Your university may decide that it is not worth the investment of their time and resources to bring your technology to market. In some cases, the university will decide not to actively pursue a license for your technology. This often causes a great deal of frustration on the part of the researcher/developer as the process often stalls here.
If your university’s TTO is not willing to pursue a license agreement on your behalf, you can ask your TTO and your funding agency to waive all ownership rights back to you personally. This action has its pros and cons. While it will give you the right to pursue commercialization independently, you may find that the potential return on your investment (ROI) is insufficient to warrant the investment of your personal resources. At the same time, you won’t have the institutional expertise and resources to protect and commercialize the invention. At this point, you have to consider all of the findings to determine if you think it is worth your time and effort to continue independently. For assistance in making this decision, Bessette (2003) provides a formula and basis for determining ROI in the article entitled Measuring the Economic Impact of University-Based Research.
In some cases, the university will decline the offer to waive rights back to you and may not take any further action to commercialize your technology application themselves. Unfortunately, in these situations there is very little recourse that the developer can take other than seeking market information and possible partnerships on behalf of the TTO.

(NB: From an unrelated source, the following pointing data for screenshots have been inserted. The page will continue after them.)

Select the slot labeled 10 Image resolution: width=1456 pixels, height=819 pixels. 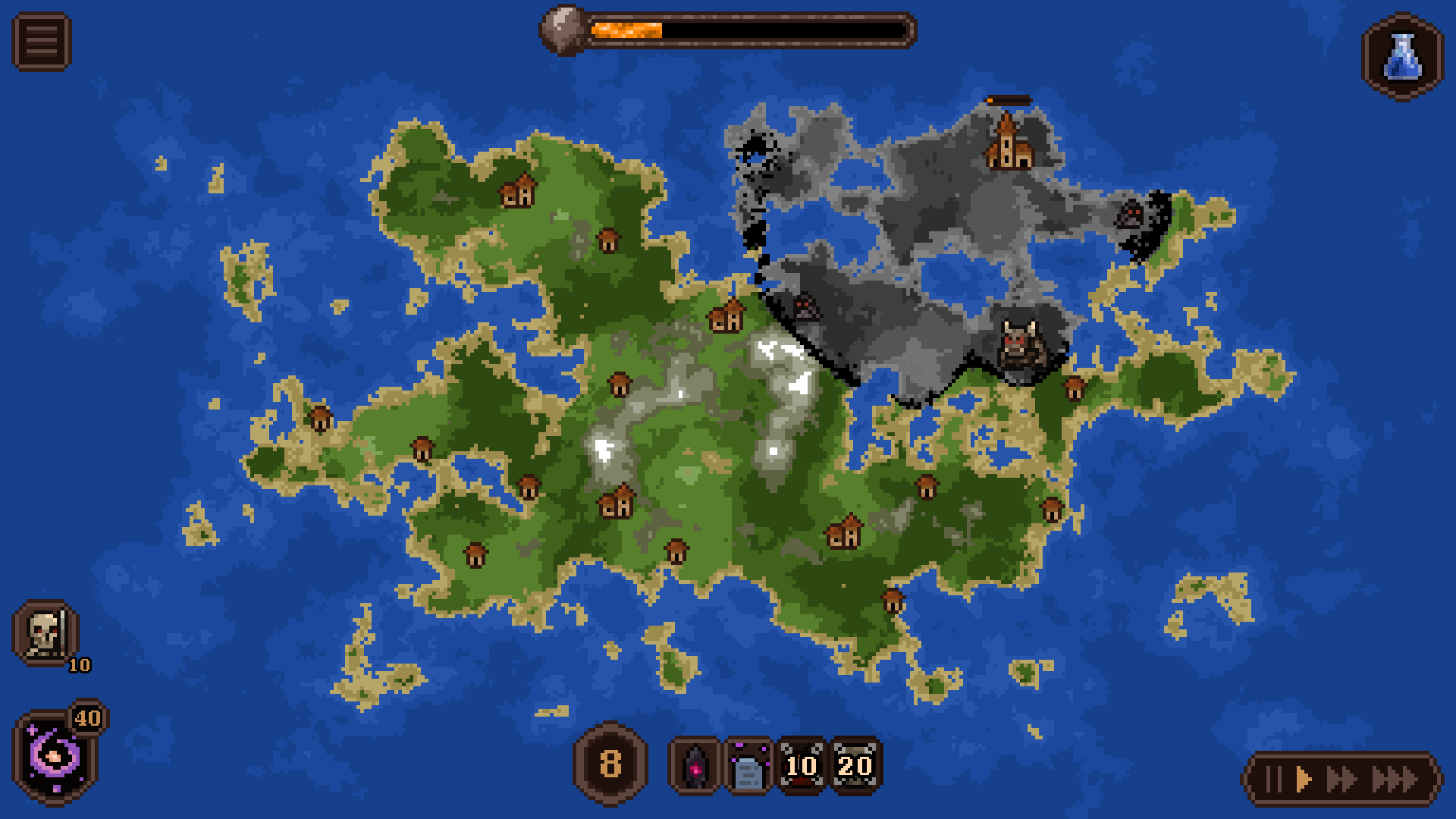(x=802, y=766)
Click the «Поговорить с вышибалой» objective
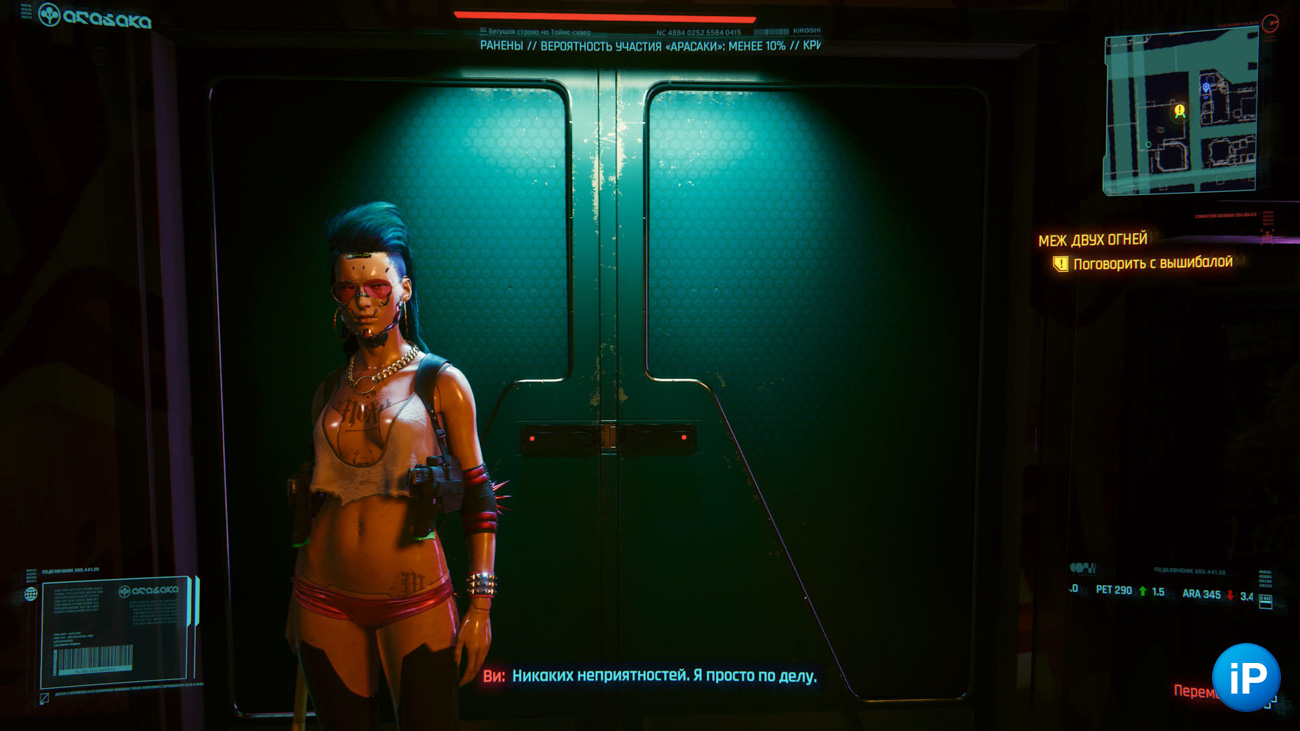 [1152, 263]
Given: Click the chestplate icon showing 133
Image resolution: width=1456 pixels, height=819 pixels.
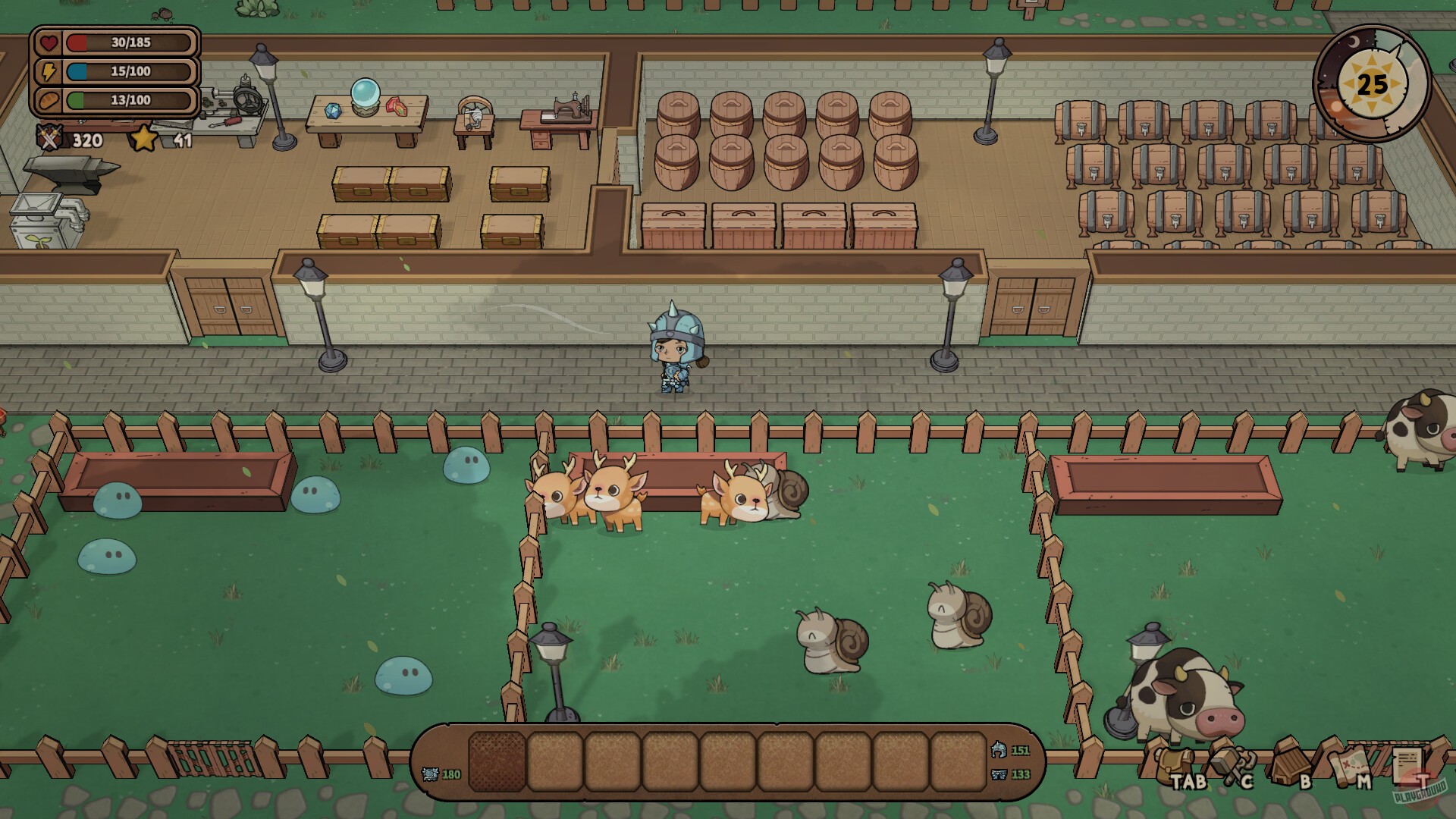Looking at the screenshot, I should [x=999, y=776].
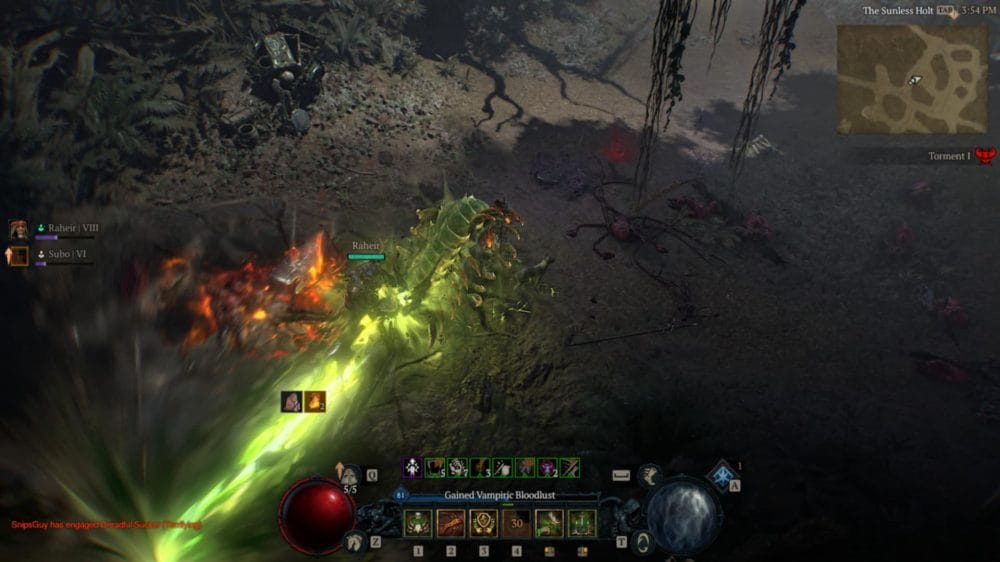This screenshot has height=562, width=1000.
Task: Click the evade icon above resource orb
Action: pyautogui.click(x=650, y=474)
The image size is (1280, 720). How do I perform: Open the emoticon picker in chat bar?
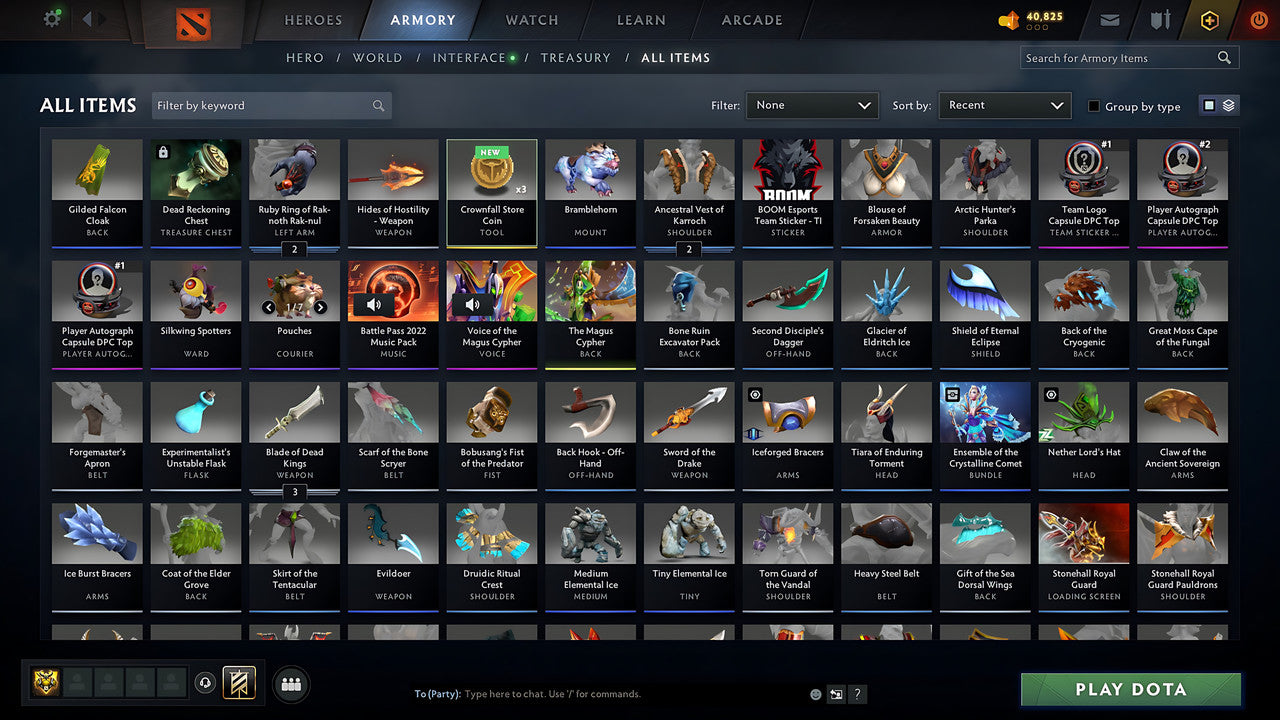pyautogui.click(x=814, y=693)
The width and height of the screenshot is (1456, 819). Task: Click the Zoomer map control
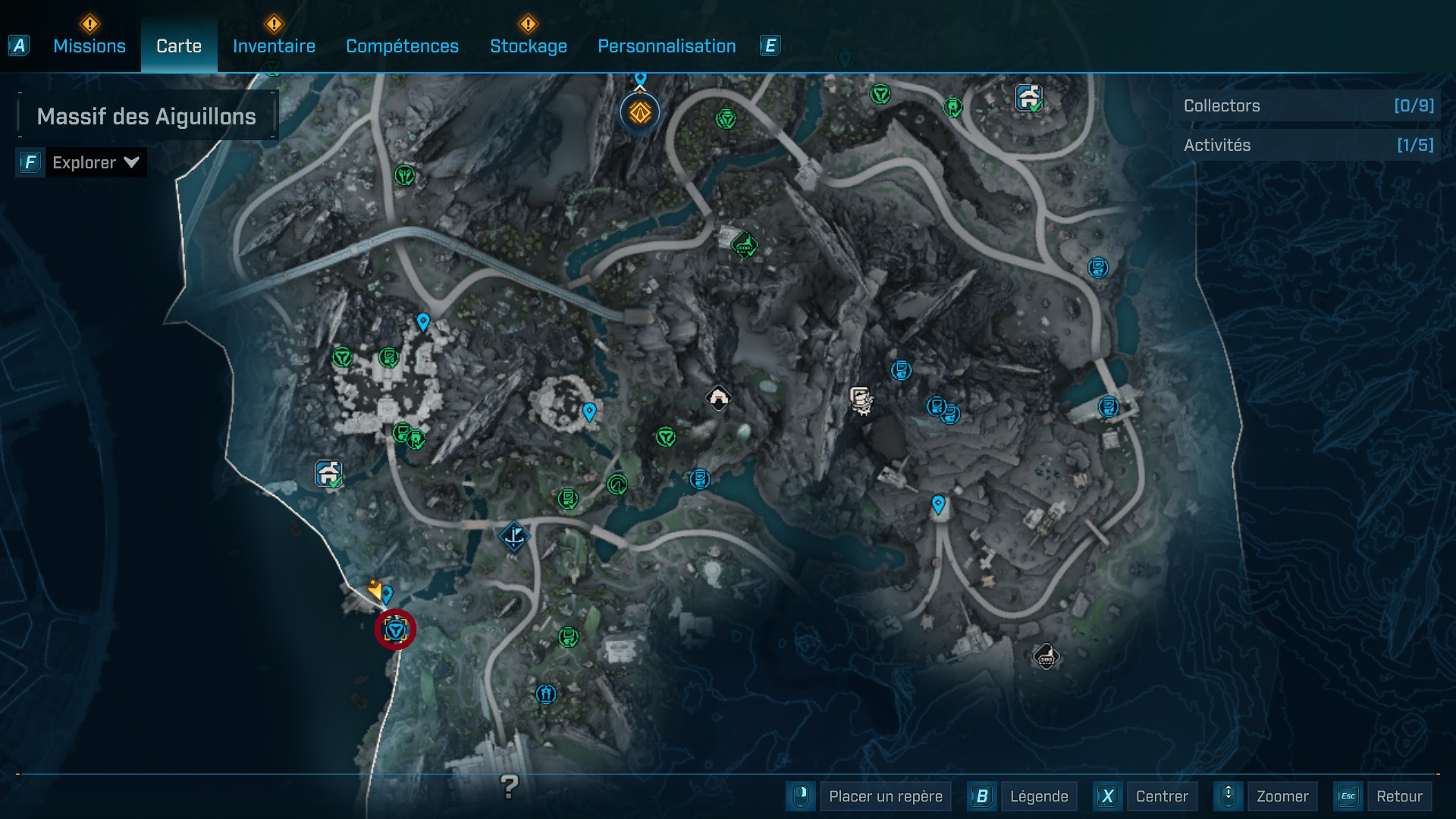1282,796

While in some cases these efforts may entice the university TTO to move forward with a technology, in others it may not. One of the major pitfalls of working with your TTO for technology applications with small markets is the ability of the university to determine whether or not the development merits further work toward commercialization. Results from pilot testing a prototype of the innovation for a sample of the potential market and conducting a proof-of-concept test can assist the TTO in making their decision. While this process is very frustrating for the researcher/developer, it is a fact of life when pursuing commercialization of devices with small market sizes.
Example
The following is an example of the consequence of undercutting university involvement. As an undergraduate student and part-time assistant at the National Center for Supercomputing Applications (NCSA) at the University of Illinois, Andreeson was familiar with the Internet. At the time (1992), most of the browsers were for Unix machines and were expensive. Andreeson decided to design a browser that was more graphically enhanced and easier to use by all. In order to do this, Bina, another co-worker, was recruited. Together, the two developed the browser Mosaic. In 1993 Andreeson and Bina graduated and re-located to Silicon Valley to start a business. In 1994, they created the Mosaic Communications Corp. and introduced the Netscape browser. Success seemed likely until the University of Illinois claimed that Andreeson had stolen Mosaic from them and demanded they change their name and quit distributing their product. Mosaic did change its name to Netscape Communications Corp. but would not stop distributing software. A settlement was reached where the University of Illinois made no further claims on Netscape and they received a financial settlement, which cost Netscape a substantial amount of money. (Massachusetts Institute of Technology, 2001).